**Lines of data:**
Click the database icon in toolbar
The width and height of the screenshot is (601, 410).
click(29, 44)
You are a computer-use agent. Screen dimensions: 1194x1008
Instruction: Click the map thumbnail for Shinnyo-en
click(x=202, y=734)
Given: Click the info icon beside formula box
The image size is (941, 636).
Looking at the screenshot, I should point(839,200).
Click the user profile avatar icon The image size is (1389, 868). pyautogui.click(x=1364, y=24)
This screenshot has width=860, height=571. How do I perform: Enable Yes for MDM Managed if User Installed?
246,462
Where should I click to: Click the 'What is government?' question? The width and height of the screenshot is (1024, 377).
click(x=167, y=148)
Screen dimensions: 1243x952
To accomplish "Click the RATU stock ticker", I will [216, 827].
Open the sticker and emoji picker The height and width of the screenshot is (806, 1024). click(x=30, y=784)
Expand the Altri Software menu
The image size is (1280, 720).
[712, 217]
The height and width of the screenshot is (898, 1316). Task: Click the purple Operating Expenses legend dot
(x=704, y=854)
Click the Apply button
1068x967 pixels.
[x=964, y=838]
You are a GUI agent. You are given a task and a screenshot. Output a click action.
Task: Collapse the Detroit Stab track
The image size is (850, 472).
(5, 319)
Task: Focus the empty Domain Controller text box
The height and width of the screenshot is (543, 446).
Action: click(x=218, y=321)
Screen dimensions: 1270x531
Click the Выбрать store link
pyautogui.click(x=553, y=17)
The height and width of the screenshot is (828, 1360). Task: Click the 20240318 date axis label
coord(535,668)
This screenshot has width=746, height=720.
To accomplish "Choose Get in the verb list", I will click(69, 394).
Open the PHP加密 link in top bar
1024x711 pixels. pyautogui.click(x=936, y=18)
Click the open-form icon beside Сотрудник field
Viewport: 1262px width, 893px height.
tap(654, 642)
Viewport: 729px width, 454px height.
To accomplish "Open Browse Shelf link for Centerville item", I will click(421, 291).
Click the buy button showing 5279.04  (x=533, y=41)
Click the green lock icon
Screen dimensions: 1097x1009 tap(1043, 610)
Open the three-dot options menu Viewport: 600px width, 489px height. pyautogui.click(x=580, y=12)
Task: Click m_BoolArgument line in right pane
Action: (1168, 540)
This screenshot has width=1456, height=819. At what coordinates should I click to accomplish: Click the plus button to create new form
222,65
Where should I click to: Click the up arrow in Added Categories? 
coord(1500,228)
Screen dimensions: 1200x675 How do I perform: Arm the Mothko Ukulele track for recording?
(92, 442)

**What the task asks:** Copy out every line of the material that contains the string "button". Case counts.

**Result for this exercise:**
Click the Apply button
Click the buy button showing 5279.04  (x=533, y=41)
This screenshot has width=1456, height=819. At what coordinates should I click to accomplish: Click the plus button to create new form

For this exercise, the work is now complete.